### Data for processing
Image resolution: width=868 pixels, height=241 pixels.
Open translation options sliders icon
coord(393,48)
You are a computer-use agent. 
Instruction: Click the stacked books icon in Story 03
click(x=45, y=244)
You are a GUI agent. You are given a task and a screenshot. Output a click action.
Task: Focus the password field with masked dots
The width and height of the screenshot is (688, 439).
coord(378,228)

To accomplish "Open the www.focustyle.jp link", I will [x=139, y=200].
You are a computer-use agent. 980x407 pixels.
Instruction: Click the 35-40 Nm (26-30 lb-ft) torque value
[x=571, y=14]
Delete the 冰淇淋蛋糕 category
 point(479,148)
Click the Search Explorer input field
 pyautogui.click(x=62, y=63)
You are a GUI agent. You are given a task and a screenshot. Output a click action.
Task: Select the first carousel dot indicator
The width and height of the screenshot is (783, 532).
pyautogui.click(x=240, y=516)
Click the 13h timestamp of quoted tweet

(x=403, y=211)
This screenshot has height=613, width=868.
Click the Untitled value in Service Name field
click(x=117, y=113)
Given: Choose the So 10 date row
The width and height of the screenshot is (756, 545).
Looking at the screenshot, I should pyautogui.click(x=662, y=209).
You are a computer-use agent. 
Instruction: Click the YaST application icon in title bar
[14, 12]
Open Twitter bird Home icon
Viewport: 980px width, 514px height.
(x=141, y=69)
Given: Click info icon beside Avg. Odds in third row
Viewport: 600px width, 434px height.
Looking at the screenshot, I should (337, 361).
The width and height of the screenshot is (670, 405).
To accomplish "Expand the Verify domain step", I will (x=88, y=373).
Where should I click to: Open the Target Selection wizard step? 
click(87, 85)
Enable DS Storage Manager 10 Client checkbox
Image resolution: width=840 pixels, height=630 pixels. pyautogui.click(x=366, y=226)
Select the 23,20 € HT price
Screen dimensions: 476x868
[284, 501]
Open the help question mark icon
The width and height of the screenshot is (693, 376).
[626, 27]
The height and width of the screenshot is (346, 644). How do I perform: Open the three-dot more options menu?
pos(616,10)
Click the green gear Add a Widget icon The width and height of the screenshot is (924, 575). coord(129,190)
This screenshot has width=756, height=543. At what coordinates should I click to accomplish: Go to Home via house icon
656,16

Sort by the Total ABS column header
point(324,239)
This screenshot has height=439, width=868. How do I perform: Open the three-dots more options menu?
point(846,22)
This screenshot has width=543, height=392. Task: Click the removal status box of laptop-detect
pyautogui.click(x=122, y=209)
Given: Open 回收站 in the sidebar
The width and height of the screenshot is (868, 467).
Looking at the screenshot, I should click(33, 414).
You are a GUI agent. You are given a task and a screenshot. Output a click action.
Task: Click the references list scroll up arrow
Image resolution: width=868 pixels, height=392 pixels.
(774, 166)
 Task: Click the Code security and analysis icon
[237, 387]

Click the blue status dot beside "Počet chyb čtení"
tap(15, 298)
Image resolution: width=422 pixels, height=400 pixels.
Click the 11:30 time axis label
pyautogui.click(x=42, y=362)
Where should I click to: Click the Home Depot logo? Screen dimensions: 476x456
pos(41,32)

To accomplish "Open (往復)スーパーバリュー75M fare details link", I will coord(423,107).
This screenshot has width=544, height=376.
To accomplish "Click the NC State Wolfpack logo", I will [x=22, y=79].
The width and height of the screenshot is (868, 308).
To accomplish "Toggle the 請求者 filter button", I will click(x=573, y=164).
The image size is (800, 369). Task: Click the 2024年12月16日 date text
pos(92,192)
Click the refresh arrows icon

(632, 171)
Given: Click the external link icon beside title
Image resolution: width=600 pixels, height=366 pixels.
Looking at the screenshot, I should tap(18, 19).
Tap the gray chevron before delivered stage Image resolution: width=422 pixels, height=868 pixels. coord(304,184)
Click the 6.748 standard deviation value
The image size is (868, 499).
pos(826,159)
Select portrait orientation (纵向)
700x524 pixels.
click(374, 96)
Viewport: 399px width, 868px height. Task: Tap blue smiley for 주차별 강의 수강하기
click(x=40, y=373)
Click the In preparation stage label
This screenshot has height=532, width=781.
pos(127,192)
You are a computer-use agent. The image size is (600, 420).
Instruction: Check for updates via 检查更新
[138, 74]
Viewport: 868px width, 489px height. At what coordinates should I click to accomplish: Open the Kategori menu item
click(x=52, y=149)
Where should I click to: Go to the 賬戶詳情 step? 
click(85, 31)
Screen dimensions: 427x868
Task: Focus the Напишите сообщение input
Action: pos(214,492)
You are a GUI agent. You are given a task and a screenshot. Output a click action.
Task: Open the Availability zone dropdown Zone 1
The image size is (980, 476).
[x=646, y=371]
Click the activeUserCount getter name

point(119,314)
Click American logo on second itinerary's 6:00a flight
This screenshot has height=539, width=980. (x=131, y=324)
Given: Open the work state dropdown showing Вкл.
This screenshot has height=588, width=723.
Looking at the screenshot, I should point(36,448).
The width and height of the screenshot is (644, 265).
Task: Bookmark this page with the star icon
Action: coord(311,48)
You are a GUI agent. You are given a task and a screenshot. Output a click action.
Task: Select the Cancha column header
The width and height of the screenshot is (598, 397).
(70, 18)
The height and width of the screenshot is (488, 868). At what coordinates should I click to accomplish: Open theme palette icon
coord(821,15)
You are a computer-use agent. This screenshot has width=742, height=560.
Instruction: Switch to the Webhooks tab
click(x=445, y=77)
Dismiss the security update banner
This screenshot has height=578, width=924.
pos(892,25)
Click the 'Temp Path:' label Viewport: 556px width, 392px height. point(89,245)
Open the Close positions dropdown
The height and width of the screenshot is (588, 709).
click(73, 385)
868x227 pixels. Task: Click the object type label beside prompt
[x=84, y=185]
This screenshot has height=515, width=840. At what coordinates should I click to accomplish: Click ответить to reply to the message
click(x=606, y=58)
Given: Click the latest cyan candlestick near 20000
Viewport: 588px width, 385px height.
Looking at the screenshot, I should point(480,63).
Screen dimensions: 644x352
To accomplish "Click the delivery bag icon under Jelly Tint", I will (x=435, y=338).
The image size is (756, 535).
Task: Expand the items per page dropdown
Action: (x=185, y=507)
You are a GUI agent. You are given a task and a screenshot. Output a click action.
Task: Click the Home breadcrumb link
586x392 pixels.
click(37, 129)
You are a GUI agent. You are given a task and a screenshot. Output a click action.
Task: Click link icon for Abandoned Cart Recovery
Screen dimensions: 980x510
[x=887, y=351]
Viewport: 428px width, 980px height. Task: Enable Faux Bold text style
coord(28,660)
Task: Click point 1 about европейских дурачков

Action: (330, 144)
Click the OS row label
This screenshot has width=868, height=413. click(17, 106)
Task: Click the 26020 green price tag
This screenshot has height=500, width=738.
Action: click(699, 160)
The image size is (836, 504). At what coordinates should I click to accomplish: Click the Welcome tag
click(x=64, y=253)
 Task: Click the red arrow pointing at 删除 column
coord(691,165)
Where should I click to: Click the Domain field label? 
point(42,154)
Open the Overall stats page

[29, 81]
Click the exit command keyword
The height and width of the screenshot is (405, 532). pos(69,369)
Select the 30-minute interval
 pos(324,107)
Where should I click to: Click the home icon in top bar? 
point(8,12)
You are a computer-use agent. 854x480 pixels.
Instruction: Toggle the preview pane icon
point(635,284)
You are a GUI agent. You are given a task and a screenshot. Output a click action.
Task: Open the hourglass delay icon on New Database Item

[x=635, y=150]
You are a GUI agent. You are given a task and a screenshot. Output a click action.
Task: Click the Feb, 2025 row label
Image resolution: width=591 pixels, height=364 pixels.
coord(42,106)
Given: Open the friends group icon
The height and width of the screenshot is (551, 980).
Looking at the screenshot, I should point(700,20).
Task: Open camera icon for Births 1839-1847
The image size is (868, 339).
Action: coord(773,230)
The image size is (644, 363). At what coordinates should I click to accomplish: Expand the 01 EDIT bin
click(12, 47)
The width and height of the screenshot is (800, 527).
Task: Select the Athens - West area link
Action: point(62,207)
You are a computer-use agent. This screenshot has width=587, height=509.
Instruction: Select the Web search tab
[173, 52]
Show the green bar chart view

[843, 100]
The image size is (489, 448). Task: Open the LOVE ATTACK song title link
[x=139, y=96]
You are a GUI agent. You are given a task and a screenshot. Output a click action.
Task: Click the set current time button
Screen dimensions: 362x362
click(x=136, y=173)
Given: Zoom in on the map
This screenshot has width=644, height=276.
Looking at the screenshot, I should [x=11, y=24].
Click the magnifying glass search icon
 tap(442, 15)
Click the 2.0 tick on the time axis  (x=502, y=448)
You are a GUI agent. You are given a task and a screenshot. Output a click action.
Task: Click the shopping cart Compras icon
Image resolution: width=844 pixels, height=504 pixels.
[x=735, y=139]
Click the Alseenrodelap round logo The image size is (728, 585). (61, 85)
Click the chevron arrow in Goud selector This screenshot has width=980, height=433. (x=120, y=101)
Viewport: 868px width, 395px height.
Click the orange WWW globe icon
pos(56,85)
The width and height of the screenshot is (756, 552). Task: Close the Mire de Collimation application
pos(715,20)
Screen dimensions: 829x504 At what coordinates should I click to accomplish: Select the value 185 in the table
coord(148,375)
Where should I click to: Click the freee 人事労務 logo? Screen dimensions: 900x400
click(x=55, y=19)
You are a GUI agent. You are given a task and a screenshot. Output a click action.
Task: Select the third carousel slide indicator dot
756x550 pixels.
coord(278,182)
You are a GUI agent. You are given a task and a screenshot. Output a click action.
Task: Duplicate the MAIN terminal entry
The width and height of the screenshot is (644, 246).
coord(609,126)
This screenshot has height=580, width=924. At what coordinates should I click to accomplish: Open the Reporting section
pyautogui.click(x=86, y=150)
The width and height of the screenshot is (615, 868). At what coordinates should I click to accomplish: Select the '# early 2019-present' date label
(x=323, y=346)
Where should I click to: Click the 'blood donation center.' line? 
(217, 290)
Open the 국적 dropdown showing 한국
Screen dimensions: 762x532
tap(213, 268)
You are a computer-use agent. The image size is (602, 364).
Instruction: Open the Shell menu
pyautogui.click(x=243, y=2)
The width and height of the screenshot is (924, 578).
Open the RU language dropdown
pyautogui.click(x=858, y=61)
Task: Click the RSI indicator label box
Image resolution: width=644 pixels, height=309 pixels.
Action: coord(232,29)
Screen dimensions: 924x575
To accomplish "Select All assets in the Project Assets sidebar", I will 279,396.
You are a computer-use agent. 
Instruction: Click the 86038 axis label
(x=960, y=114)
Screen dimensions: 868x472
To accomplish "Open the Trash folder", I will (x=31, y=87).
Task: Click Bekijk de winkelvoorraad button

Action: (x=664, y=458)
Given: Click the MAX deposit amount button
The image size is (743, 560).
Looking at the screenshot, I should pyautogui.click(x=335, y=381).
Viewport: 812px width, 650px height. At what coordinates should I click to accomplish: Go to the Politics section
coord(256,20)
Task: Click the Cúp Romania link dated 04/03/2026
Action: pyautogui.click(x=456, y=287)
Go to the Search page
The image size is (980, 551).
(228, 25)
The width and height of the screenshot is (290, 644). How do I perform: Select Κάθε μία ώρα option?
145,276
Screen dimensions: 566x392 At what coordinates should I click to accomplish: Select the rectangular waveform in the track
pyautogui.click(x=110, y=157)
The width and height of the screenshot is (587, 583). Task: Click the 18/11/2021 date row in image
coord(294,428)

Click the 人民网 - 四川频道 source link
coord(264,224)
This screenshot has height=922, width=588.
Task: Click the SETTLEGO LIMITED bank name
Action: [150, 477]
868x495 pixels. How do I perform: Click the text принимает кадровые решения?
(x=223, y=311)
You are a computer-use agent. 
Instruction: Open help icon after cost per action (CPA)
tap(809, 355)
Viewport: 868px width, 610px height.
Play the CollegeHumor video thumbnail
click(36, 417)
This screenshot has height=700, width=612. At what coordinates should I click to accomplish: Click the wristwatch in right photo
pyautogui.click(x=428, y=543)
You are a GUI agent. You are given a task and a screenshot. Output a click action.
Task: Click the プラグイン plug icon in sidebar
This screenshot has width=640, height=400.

### Required work
Go through the records from the first line and copy each one exactly, ending after the line that contains "Given: Choose the So 10 date row". Give nothing else.

### Response to the task
Image resolution: width=868 pixels, height=241 pixels.
Open translation options sliders icon
coord(393,48)
You are a computer-use agent. 
Instruction: Click the stacked books icon in Story 03
click(x=45, y=244)
You are a GUI agent. You are given a task and a screenshot. Output a click action.
Task: Focus the password field with masked dots
The width and height of the screenshot is (688, 439).
coord(378,228)

To accomplish "Open the www.focustyle.jp link", I will [x=139, y=200].
You are a computer-use agent. 980x407 pixels.
Instruction: Click the 35-40 Nm (26-30 lb-ft) torque value
[x=571, y=14]
Delete the 冰淇淋蛋糕 category
 point(479,148)
Click the Search Explorer input field
 pyautogui.click(x=62, y=63)
You are a GUI agent. You are given a task and a screenshot. Output a click action.
Task: Select the first carousel dot indicator
The width and height of the screenshot is (783, 532).
pyautogui.click(x=240, y=516)
Click the 13h timestamp of quoted tweet

(x=403, y=211)
This screenshot has height=613, width=868.
Click the Untitled value in Service Name field
click(x=117, y=113)
Given: Choose the So 10 date row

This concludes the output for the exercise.